> **Consigne de l'exercice**
Recopiez intégralement le texte sur la commémoration du 19 mars et la guerre d'Algérie, sans y changer un seul mot.

> **Texte à lire**
......
Article mis à jour le 10 mars 2023 à 14:08
2012, François Hollande inclut dans le calendrier des commémorations le 19 mars. Cette date marque la signature des accords d’Evian ; accords qui mettent fin aux combats de l’armée française sur le sol algérien. Officiellement, le 19 mars de chaque année, la France rend « hommage à toutes les victimes civiles ou militaires qui sont tombées durant la guerre d’Algérie et les combats du Maroc et de la Tunisie ».
♦ Des mémoires loin d’être apaisées
Mais loin de pacifier les mémoires, cette date est l’occasion pour les différents acteurs de rappeler leurs propres traumatismes ; qu’ils soient soldats, officiers, immigrés, Harkis, Pieds-noirs, Algériens nationalistes. Car personne ne s’accorde sur une date. Parallèlement, le Président Emmanuel Macron a commandé un rapport à l’historien Benjamin Stora ; un document de 160 pages divulgué en janvier dernier sur « les questions mémorielles » et censé « dresser un état des lieux juste et précis » sur la mémoire de la colonisation et de la guerre d’Algérie. Le rapport Stora s’inscrit dans la volonté nouvelle d’Emmanuel Macron de « réconciliation des peuples français et algériens ».
......
> **Données fournies**
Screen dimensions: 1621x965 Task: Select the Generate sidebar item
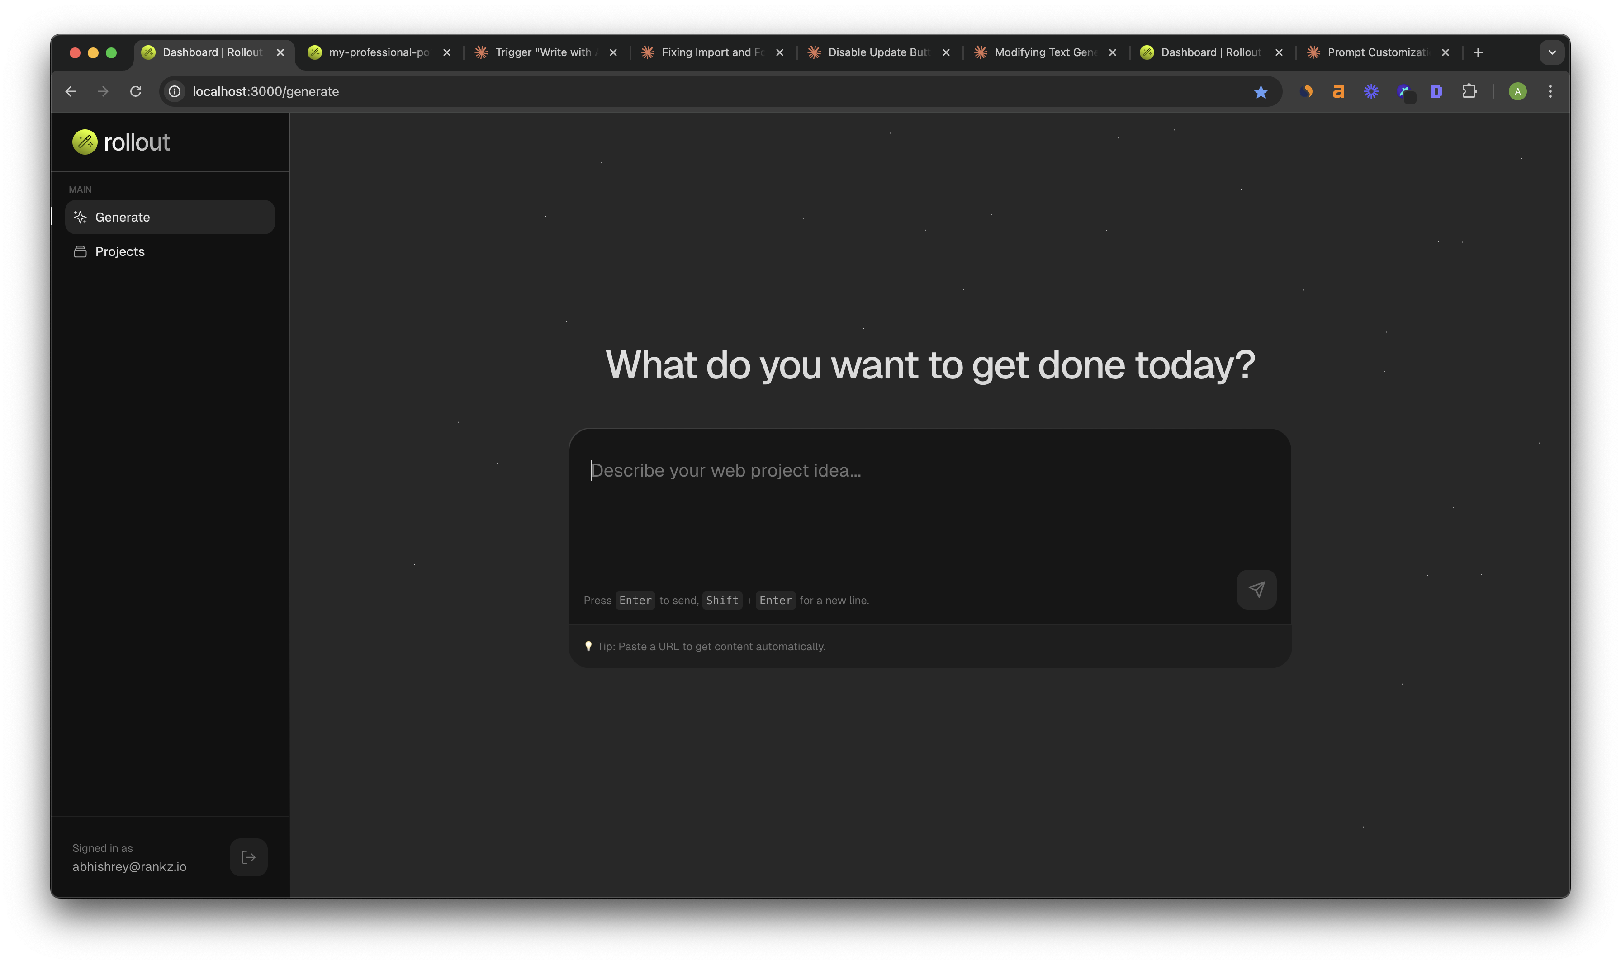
......
> **Réponse finale**
Article mis à jour le 10 mars 2023 à 14:08
2012, François Hollande inclut dans le calendrier des commémorations le 19 mars. Cette date marque la signature des accords d’Evian ; accords qui mettent fin aux combats de l’armée française sur le sol algérien. Officiellement, le 19 mars de chaque année, la France rend « hommage à toutes les victimes civiles ou militaires qui sont tombées durant la guerre d’Algérie et les combats du Maroc et de la Tunisie ».
♦ Des mémoires loin d’être apaisées
Mais loin de pacifier les mémoires, cette date est l’occasion pour les différents acteurs de rappeler leurs propres traumatismes ; qu’ils soient soldats, officiers, immigrés, Harkis, Pieds-noirs, Algériens nationalistes. Car personne ne s’accorde sur une date. Parallèlement, le Président Emmanuel Macron a commandé un rapport à l’historien Benjamin Stora ; un document de 160 pages divulgué en janvier dernier sur « les questions mémorielles » et censé « dresser un état des lieux juste et précis » sur la mémoire de la colonisation et de la guerre d’Algérie. Le rapport Stora s’inscrit dans la volonté nouvelle d’Emmanuel Macron de « réconciliation des peuples français et algériens ».